Hecha esta advertencia, es justo decir que hay agradables atracciones en la ciudad. El simple paseo por la céntrica arteria comercial Karl Johans es una delicia, hasta llegar al Palacio Real, que está encaramado en una colina y rodeado por su propio parque. También tiene su gracia el puerto y encontrarse de frente con el fiordo (Oslofjorden). Aquí está bien coger un ferry, navegar entre las islas Vippetangen, Hovedøya, Lindøya, Nakholmen, Bleikøya, Gressholmen y Langøyene.
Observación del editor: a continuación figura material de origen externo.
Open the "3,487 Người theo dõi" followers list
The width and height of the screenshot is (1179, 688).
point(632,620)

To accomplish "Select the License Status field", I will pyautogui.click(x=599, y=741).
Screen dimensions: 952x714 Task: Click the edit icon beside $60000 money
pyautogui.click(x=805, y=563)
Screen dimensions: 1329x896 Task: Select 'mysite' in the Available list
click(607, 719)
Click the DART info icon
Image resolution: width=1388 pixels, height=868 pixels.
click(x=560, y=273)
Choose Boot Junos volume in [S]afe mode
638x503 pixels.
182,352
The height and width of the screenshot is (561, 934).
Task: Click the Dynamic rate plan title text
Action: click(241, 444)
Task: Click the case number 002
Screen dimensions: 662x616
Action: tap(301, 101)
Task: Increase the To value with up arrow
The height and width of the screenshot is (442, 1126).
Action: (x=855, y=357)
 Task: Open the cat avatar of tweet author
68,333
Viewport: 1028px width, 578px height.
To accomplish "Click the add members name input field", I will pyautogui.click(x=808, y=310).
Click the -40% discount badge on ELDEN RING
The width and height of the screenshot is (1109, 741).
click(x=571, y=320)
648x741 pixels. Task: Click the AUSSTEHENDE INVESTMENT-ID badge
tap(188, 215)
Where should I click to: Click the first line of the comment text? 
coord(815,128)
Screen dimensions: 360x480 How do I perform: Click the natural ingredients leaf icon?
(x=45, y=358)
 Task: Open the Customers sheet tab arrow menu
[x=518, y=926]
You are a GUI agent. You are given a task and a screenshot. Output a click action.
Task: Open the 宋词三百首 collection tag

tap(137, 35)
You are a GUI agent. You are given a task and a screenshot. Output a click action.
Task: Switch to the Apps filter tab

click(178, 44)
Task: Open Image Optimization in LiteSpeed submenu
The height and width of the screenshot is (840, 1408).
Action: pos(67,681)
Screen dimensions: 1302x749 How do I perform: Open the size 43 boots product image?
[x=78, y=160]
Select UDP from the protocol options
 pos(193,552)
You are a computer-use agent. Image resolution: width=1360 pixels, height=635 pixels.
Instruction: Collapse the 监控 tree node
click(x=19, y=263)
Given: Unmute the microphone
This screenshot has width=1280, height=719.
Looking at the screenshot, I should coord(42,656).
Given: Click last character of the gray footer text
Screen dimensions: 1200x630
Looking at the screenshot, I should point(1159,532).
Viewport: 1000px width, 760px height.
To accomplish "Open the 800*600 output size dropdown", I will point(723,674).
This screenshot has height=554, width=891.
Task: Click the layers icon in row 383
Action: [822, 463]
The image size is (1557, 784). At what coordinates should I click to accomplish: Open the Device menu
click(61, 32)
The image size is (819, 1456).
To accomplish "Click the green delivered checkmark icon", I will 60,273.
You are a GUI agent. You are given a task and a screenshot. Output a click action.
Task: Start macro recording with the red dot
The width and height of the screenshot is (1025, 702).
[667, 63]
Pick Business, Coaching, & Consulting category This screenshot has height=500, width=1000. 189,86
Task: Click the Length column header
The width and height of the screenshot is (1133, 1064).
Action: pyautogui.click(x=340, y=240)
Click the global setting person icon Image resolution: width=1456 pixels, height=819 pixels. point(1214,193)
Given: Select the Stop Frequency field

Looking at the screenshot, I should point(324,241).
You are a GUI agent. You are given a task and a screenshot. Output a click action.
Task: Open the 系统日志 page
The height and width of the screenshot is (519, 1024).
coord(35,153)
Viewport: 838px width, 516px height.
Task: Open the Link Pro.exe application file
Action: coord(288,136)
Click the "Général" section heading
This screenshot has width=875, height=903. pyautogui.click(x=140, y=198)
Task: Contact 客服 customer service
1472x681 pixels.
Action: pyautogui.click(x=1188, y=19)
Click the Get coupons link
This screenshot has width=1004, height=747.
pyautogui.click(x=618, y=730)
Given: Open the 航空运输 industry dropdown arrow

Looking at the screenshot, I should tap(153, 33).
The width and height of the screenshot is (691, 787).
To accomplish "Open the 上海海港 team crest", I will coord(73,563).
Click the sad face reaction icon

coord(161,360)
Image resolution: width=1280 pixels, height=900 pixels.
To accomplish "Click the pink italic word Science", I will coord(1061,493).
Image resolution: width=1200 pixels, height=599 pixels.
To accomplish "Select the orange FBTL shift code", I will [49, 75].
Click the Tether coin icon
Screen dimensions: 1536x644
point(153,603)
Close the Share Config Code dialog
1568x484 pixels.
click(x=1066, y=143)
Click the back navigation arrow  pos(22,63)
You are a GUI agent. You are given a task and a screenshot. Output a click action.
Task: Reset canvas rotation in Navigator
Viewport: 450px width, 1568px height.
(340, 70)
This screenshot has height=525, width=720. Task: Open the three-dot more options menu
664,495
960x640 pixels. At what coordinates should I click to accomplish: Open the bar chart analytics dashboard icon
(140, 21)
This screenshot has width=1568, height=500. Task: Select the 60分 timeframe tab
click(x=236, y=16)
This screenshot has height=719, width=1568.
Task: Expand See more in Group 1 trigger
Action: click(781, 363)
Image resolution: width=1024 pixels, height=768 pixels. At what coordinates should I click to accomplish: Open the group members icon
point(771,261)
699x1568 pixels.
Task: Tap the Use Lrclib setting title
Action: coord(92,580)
En invierno el agua se congela y los botes avanzan por canales hechos por barcos rompehielos.

En el plano cultural hay dos citas ineludibles: primero, visitar El Grito, la obra más célebre del pintor noruego más internacional, Edvard Munch. La versión más conocida (porque hay cuatro copias) está en la Galería Nacional, mientras que otras dos se encuentran en el Museo Munch, también en Oslo. En segundo lugar es bonito y curioso el parque Vigeland, uno de los lugares más visitados del país; es el fruto de toda una vida del escultor Gustav Vigeland (1869-1943). Fue él quien diseñó este espacio enorme y quien realizó las más de 200 esculturas en bronce, granito y hierro forjado que aparecen por doquier.

Como parada casi obligada por su carácter brutal y relevancia histórica está la zona gubernamental donde el 22 de julio de 2011 Anders Breivik hizo estallar una bomba antes de desatar el terror en la isla de Utoya. El lugar, aún desolado, con los edificios rodeados por planchs de madera que impiden el acceso a ellos, es todo él un monumento al desengaño. Aún está por definir qué se hará con todos estos inmuebles, ubicados en pleno corazón de Oslo.

Hay muchas más cosas que ver en esta ciudad: el Ayuntamiento imponente, donde se entrega el premio Nobel de la Paz; el castillo Akershus y sus suntuosos salones; museos a patadas entre los que destaca el dedicado a barcos vikingos; pistas de hielo con música... A las afueras, visible desde varios puntos de la urbe, está el famoso trampolín para los saltos de esquí. El catálogo de posibilidades es inmenso. Esto, en invierno. En verano la ciudad es otra.